Exercise details | Put the rows below into a Markdown table with two columns, Number and Line, giving each non-blank line its own numbered entry. Leave out blank lines.

Recorded information |
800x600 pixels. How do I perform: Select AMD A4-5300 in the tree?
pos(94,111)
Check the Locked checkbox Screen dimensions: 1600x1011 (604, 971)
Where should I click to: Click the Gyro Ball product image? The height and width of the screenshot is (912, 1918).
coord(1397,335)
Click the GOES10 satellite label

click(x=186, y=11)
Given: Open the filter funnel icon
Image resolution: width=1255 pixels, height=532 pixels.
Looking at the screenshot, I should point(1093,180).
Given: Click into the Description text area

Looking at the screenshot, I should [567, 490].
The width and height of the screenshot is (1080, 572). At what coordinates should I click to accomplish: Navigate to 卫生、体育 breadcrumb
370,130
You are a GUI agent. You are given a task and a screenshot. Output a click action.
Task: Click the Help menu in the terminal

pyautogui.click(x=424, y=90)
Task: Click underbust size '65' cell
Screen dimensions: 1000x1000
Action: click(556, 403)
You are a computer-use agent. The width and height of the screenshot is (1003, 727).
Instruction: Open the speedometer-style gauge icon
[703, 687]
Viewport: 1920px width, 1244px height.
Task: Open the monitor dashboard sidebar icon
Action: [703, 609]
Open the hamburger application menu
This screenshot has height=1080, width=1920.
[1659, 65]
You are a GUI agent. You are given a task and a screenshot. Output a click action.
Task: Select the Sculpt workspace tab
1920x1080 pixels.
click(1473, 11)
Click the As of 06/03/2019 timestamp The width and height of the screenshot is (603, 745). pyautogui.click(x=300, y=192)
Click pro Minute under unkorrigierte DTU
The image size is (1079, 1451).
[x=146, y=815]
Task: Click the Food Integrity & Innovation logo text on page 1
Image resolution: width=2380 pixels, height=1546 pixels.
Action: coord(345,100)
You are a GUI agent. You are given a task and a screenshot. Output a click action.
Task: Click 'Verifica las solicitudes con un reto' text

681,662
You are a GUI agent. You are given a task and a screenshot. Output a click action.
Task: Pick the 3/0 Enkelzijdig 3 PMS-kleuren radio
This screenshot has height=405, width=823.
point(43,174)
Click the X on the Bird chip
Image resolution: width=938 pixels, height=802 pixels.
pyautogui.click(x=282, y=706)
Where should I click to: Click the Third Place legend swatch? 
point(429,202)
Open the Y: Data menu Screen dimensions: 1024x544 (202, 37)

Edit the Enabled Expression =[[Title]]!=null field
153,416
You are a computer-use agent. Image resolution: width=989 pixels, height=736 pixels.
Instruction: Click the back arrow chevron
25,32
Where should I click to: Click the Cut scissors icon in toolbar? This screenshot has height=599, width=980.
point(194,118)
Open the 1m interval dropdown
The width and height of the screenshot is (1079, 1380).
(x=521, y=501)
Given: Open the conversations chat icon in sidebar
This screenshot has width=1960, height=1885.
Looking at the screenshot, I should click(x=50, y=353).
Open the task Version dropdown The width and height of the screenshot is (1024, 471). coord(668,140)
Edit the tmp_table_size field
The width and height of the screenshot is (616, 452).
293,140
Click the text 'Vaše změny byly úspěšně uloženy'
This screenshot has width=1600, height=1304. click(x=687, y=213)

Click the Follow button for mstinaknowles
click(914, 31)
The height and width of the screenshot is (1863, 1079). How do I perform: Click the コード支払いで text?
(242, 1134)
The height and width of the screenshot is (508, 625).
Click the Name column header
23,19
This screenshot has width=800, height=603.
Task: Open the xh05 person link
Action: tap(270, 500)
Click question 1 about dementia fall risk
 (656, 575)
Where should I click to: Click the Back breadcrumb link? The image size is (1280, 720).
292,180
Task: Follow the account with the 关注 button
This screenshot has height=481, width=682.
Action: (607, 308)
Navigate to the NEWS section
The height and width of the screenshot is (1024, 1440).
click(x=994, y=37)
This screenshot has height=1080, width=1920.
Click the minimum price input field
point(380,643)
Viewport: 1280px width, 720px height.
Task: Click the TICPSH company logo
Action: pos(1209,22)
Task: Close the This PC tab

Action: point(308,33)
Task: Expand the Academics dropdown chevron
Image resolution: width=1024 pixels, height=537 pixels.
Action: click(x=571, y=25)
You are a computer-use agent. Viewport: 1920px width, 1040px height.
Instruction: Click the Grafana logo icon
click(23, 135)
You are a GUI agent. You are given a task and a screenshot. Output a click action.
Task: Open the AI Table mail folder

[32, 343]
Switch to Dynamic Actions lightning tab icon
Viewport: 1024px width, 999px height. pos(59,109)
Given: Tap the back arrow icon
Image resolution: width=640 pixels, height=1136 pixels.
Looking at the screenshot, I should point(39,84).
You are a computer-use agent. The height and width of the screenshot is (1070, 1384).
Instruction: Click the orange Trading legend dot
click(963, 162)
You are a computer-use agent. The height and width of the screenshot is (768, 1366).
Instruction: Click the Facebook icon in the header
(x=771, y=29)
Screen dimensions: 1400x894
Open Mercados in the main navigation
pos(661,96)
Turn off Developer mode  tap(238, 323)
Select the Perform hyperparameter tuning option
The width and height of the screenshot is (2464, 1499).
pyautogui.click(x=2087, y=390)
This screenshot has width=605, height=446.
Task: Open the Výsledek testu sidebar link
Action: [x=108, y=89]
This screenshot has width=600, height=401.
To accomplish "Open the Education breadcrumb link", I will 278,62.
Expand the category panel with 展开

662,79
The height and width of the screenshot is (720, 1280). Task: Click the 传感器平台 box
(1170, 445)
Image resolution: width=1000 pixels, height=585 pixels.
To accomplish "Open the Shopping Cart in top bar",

Result below |
| Number | Line |
|---|---|
| 1 | 800x600 pixels. How do I perform: Select AMD A4-5300 in the tree? |
| 2 | pos(94,111) |
| 3 | Check the Locked checkbox Screen dimensions: 1600x1011 (604, 971) |
| 4 | Where should I click to: Click the Gyro Ball product image? The height and width of the screenshot is (912, 1918). |
| 5 | coord(1397,335) |
| 6 | Click the GOES10 satellite label |
| 7 | click(x=186, y=11) |
| 8 | Given: Open the filter funnel icon |
| 9 | Image resolution: width=1255 pixels, height=532 pixels. |
| 10 | Looking at the screenshot, I should point(1093,180). |
| 11 | Given: Click into the Description text area |
| 12 | Looking at the screenshot, I should [567, 490]. |
| 13 | The width and height of the screenshot is (1080, 572). At what coordinates should I click to accomplish: Navigate to 卫生、体育 breadcrumb |
| 14 | 370,130 |
| 15 | You are a GUI agent. You are given a task and a screenshot. Output a click action. |
| 16 | Task: Click the Help menu in the terminal |
| 17 | pyautogui.click(x=424, y=90) |
| 18 | Task: Click underbust size '65' cell |
| 19 | Screen dimensions: 1000x1000 |
| 20 | Action: click(556, 403) |
| 21 | You are a computer-use agent. The width and height of the screenshot is (1003, 727). |
| 22 | Instruction: Open the speedometer-style gauge icon |
| 23 | [703, 687] |
| 24 | Viewport: 1920px width, 1244px height. |
| 25 | Task: Open the monitor dashboard sidebar icon |
| 26 | Action: [703, 609] |
| 27 | Open the hamburger application menu |
| 28 | This screenshot has height=1080, width=1920. |
| 29 | [1659, 65] |
| 30 | You are a GUI agent. You are given a task and a screenshot. Output a click action. |
| 31 | Task: Select the Sculpt workspace tab |
| 32 | 1920x1080 pixels. |
| 33 | click(1473, 11) |
| 34 | Click the As of 06/03/2019 timestamp The width and height of the screenshot is (603, 745). pyautogui.click(x=300, y=192) |
| 35 | Click pro Minute under unkorrigierte DTU |
| 36 | The image size is (1079, 1451). |
| 37 | [x=146, y=815] |
| 38 | Task: Click the Food Integrity & Innovation logo text on page 1 |
| 39 | Image resolution: width=2380 pixels, height=1546 pixels. |
| 40 | Action: coord(345,100) |
| 41 | You are a GUI agent. You are given a task and a screenshot. Output a click action. |
| 42 | Task: Click 'Verifica las solicitudes con un reto' text |
| 43 | 681,662 |
| 44 | You are a GUI agent. You are given a task and a screenshot. Output a click action. |
| 45 | Task: Pick the 3/0 Enkelzijdig 3 PMS-kleuren radio |
| 46 | This screenshot has height=405, width=823. |
| 47 | point(43,174) |
| 48 | Click the X on the Bird chip |
| 49 | Image resolution: width=938 pixels, height=802 pixels. |
| 50 | pyautogui.click(x=282, y=706) |
| 51 | Where should I click to: Click the Third Place legend swatch?  |
| 52 | point(429,202) |
| 53 | Open the Y: Data menu Screen dimensions: 1024x544 (202, 37) |
| 54 | Edit the Enabled Expression =[[Title]]!=null field |
| 55 | 153,416 |
| 56 | You are a computer-use agent. Image resolution: width=989 pixels, height=736 pixels. |
| 57 | Instruction: Click the back arrow chevron |
| 58 | 25,32 |
| 59 | Where should I click to: Click the Cut scissors icon in toolbar? This screenshot has height=599, width=980. |
| 60 | point(194,118) |
| 61 | Open the 1m interval dropdown |
| 62 | The width and height of the screenshot is (1079, 1380). |
| 63 | (x=521, y=501) |
| 64 | Given: Open the conversations chat icon in sidebar |
| 65 | This screenshot has width=1960, height=1885. |
| 66 | Looking at the screenshot, I should click(x=50, y=353). |
| 67 | Open the task Version dropdown The width and height of the screenshot is (1024, 471). coord(668,140) |
| 68 | Edit the tmp_table_size field |
| 69 | The width and height of the screenshot is (616, 452). |
| 70 | 293,140 |
| 71 | Click the text 'Vaše změny byly úspěšně uloženy' |
| 72 | This screenshot has width=1600, height=1304. click(x=687, y=213) |
| 73 | Click the Follow button for mstinaknowles |
| 74 | click(914, 31) |
| 75 | The height and width of the screenshot is (1863, 1079). How do I perform: Click the コード支払いで text? |
| 76 | (242, 1134) |
| 77 | The height and width of the screenshot is (508, 625). |
| 78 | Click the Name column header |
| 79 | 23,19 |
| 80 | This screenshot has width=800, height=603. |
| 81 | Task: Open the xh05 person link |
| 82 | Action: tap(270, 500) |
| 83 | Click question 1 about dementia fall risk |
| 84 |  (656, 575) |
| 85 | Where should I click to: Click the Back breadcrumb link? The image size is (1280, 720). |
| 86 | 292,180 |
| 87 | Task: Follow the account with the 关注 button |
| 88 | This screenshot has height=481, width=682. |
| 89 | Action: (607, 308) |
| 90 | Navigate to the NEWS section |
| 91 | The height and width of the screenshot is (1024, 1440). |
| 92 | click(x=994, y=37) |
| 93 | This screenshot has height=1080, width=1920. |
| 94 | Click the minimum price input field |
| 95 | point(380,643) |
| 96 | Viewport: 1280px width, 720px height. |
| 97 | Task: Click the TICPSH company logo |
| 98 | Action: pos(1209,22) |
| 99 | Task: Close the This PC tab |
| 100 | Action: point(308,33) |
| 101 | Task: Expand the Academics dropdown chevron |
| 102 | Image resolution: width=1024 pixels, height=537 pixels. |
| 103 | Action: click(x=571, y=25) |
| 104 | You are a computer-use agent. Viewport: 1920px width, 1040px height. |
| 105 | Instruction: Click the Grafana logo icon |
| 106 | click(23, 135) |
| 107 | You are a GUI agent. You are given a task and a screenshot. Output a click action. |
| 108 | Task: Open the AI Table mail folder |
| 109 | [32, 343] |
| 110 | Switch to Dynamic Actions lightning tab icon |
| 111 | Viewport: 1024px width, 999px height. pos(59,109) |
| 112 | Given: Tap the back arrow icon |
| 113 | Image resolution: width=640 pixels, height=1136 pixels. |
| 114 | Looking at the screenshot, I should point(39,84). |
| 115 | You are a computer-use agent. The height and width of the screenshot is (1070, 1384). |
| 116 | Instruction: Click the orange Trading legend dot |
| 117 | click(963, 162) |
| 118 | You are a computer-use agent. The height and width of the screenshot is (768, 1366). |
| 119 | Instruction: Click the Facebook icon in the header |
| 120 | (x=771, y=29) |
| 121 | Screen dimensions: 1400x894 |
| 122 | Open Mercados in the main navigation |
| 123 | pos(661,96) |
| 124 | Turn off Developer mode  tap(238, 323) |
| 125 | Select the Perform hyperparameter tuning option |
| 126 | The width and height of the screenshot is (2464, 1499). |
| 127 | pyautogui.click(x=2087, y=390) |
| 128 | This screenshot has width=605, height=446. |
| 129 | Task: Open the Výsledek testu sidebar link |
| 130 | Action: [x=108, y=89] |
| 131 | This screenshot has width=600, height=401. |
| 132 | To accomplish "Open the Education breadcrumb link", I will 278,62. |
| 133 | Expand the category panel with 展开 |
| 134 | 662,79 |
| 135 | The height and width of the screenshot is (720, 1280). Task: Click the 传感器平台 box |
| 136 | (1170, 445) |
| 137 | Image resolution: width=1000 pixels, height=585 pixels. |
| 138 | To accomplish "Open the Shopping Cart in top bar", |